## DATA IN THIS EXERCISE:

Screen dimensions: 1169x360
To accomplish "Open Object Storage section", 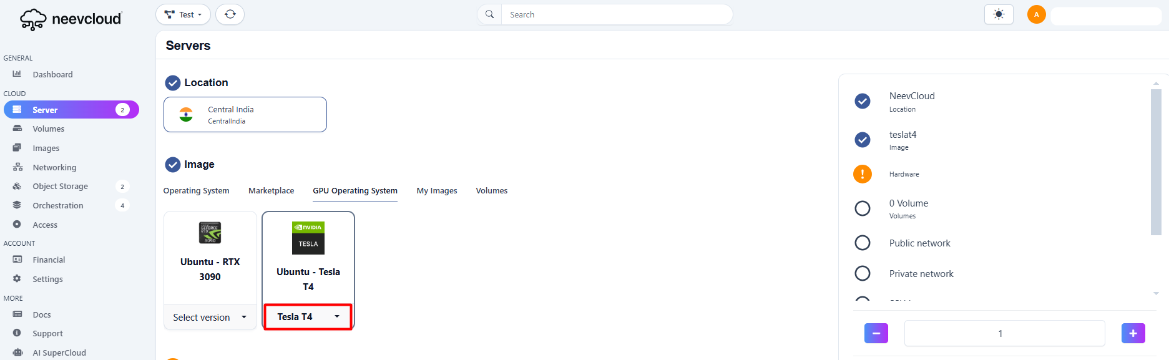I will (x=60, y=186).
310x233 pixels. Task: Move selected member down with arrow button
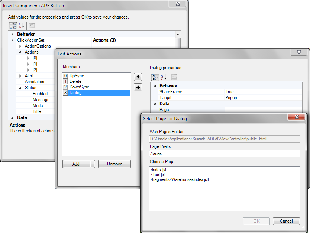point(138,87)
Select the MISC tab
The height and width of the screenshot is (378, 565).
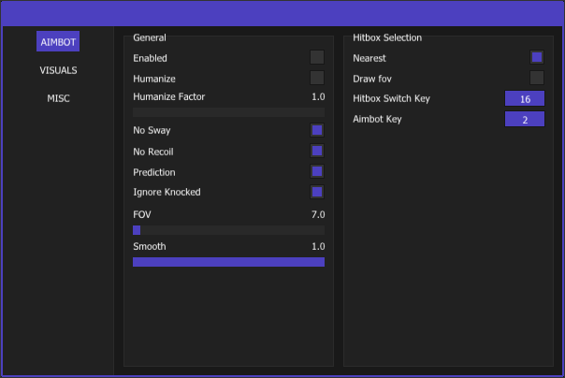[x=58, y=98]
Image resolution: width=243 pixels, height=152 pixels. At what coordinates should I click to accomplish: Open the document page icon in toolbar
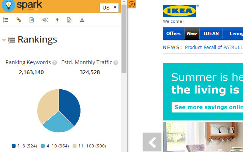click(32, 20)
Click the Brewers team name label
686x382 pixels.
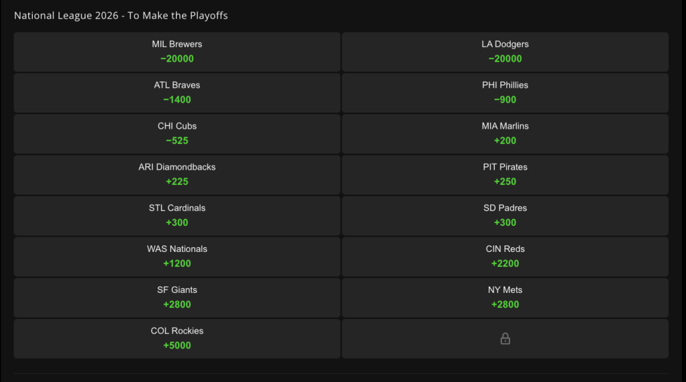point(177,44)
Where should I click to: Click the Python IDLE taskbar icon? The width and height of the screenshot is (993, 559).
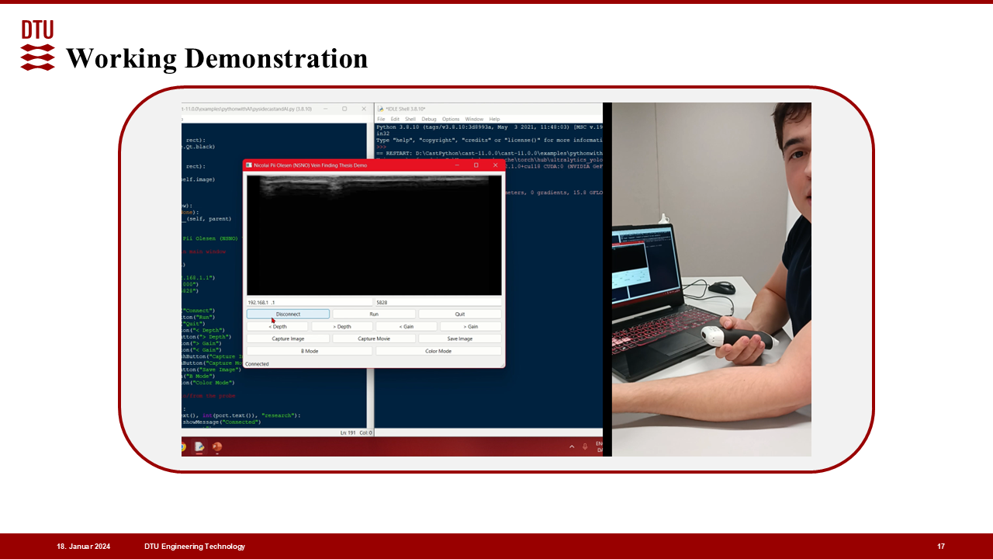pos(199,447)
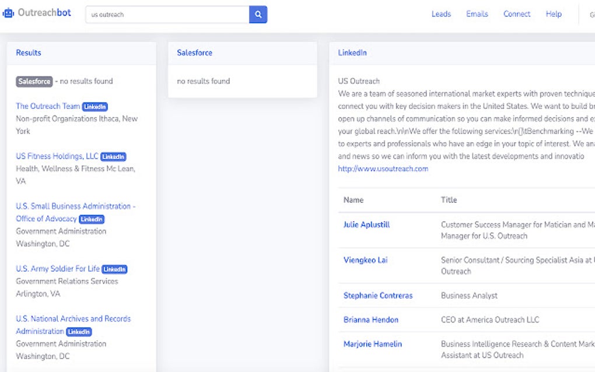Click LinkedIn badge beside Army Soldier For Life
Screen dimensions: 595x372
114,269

## THE TASK:
Make an exact copy of only those lines that run from the line with "686x382 pixels." through the end of the records, excluding pictures.

## TASK RESPONSE:
686x382 pixels.
point(177,44)
Where should I click to: Click the Python IDLE taskbar icon? The width and height of the screenshot is (993, 559).
pos(199,447)
Click LinkedIn badge beside Army Soldier For Life
Screen dimensions: 595x372
114,269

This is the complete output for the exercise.